**MAT331 - Project 3**

Fractals

This project is concerned with ``fractals'', that is, objects whose Hausdorff dimension is greater than their topological dimension (or, roughly, ``things which are so wiggly we have to say their dimension is not an integer''). Notice that I am purposfully omitting a precise definition here; first, that's your job, and second, there isn't a single definition that everyone accepts. If you like, you may stick to self-similar fractals, as we have in class.

As usual, this project has both an expository and a computational portion. For the expository part, you should write a short paper (3-5 pages or so) on fractals, dimension, etc. You will probably want to refer to books and articles in the library(good possibilities are books by Peitgen/Jürgens/Saupe; Falconer; or chapter 4 of the "Chaos" text by Alligood/Sauer/Yorke). You might also want to search the World-Wide-Web; there is quite a lot of information on fractals on the web, but be careful: as is always true, some of the information on the web is misguided, misleading, or just downright wrong.
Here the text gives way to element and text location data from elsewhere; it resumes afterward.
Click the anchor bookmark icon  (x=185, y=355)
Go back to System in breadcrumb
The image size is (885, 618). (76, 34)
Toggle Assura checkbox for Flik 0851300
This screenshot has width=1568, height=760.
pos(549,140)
For the computational part, you should make some fractals listed below. You may use the "turtle" approch as we discussed in class, or write programs to make them directly, as you prefer. I would suggest that you incorporate the fractals you compute in the computational portion into the expository portion, using them as illustrations, etc. Then include the maple to do them as an appendix.

**1. **
Make a vonKoch snowflake, then modify it so that it becomes "spikier" or "flatter" (see pictures below). Compute the dimension for each case.

**2**
. Consider the fractal made by taking a square, then repeatedly replacing each side by 8 segments each 1/4 as long, arranged as below. What is the resulting figure? Compute its dimension.
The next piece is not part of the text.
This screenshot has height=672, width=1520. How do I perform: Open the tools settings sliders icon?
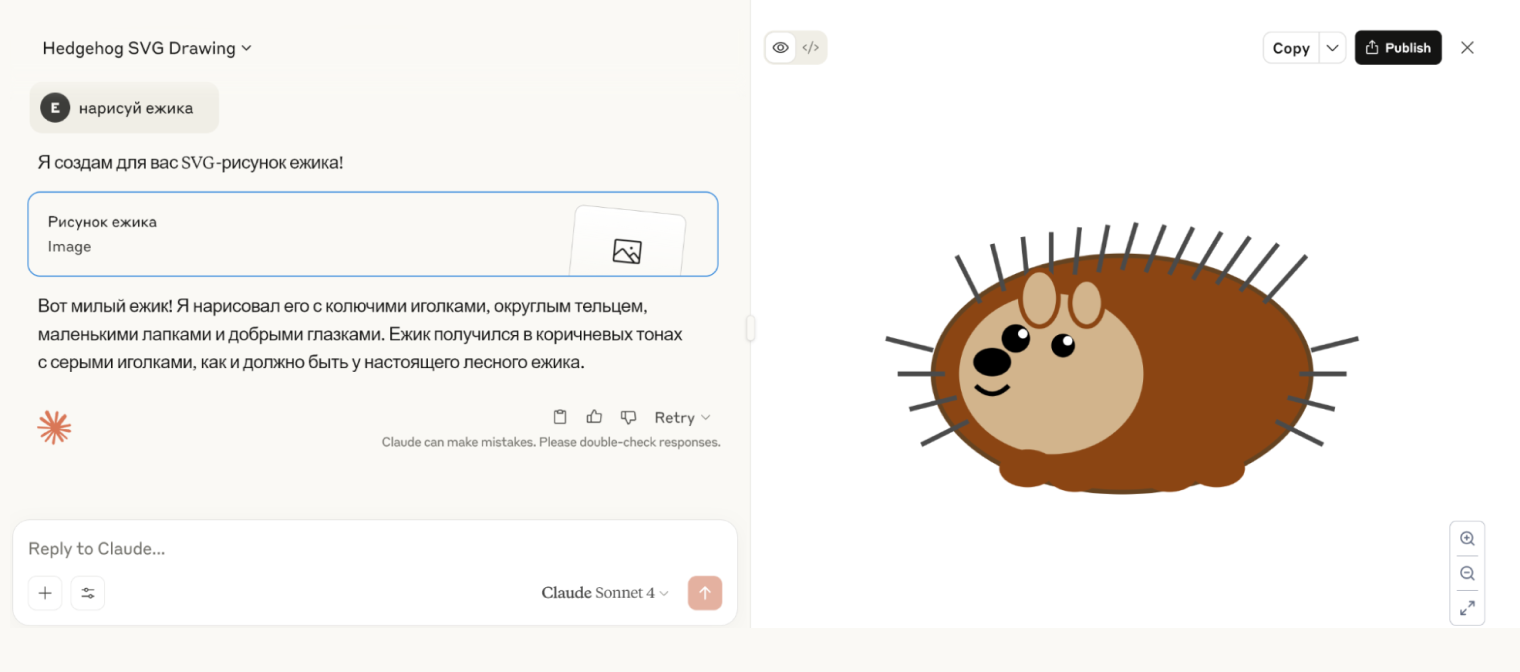[x=87, y=593]
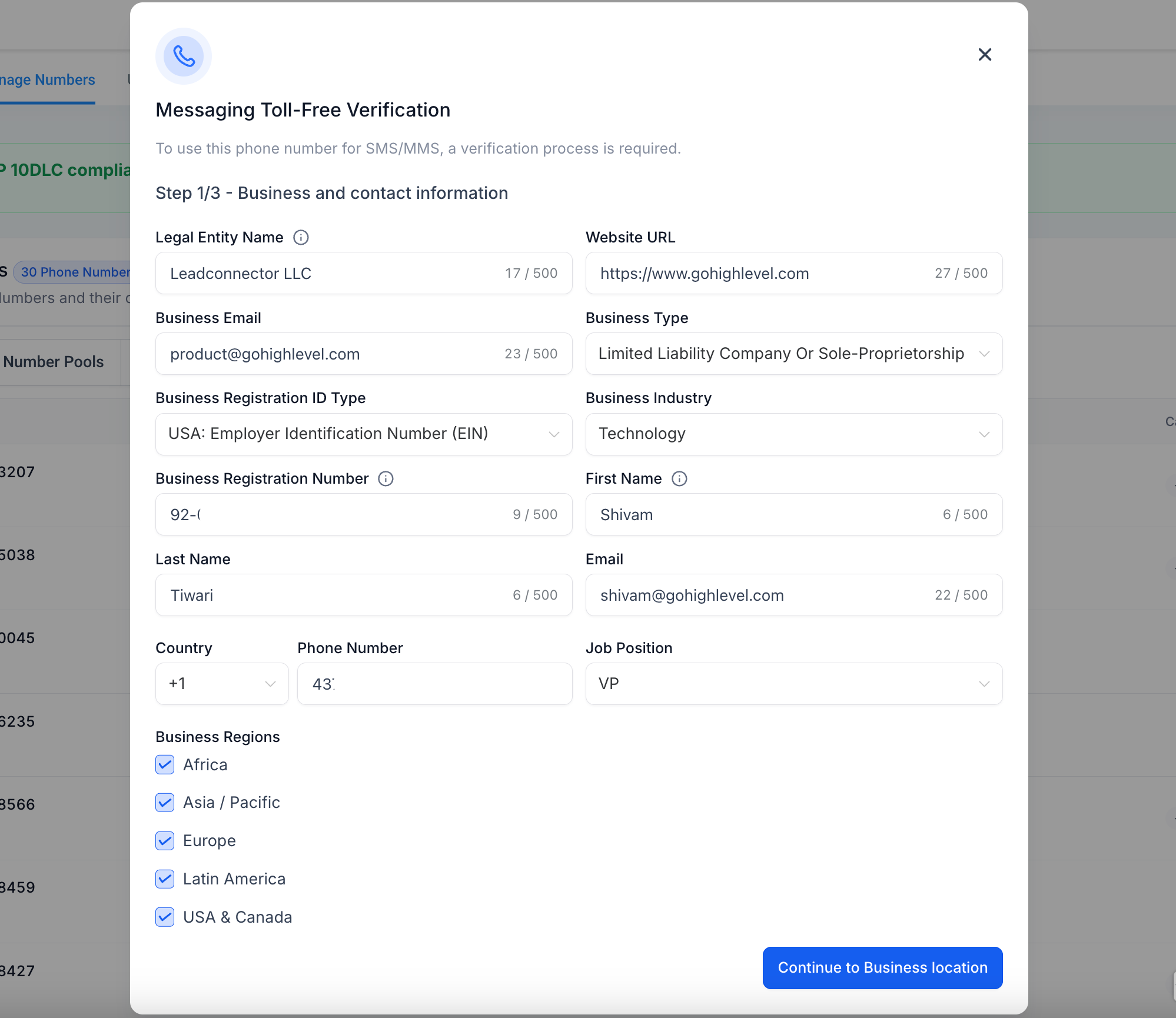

What if you replace each segment of a square by 9 segments each 1/3 as long, arranged as below? What is the resulting figure, and what is its dimension?

**3**
. Make the following fractal. Compute its dimension.

**4**
. (optional for extra credit). Create one or more other fractals. Discuss, guess at, or compute their dimensions. The amount of extra credit will be based on originality, creativity, and correctness.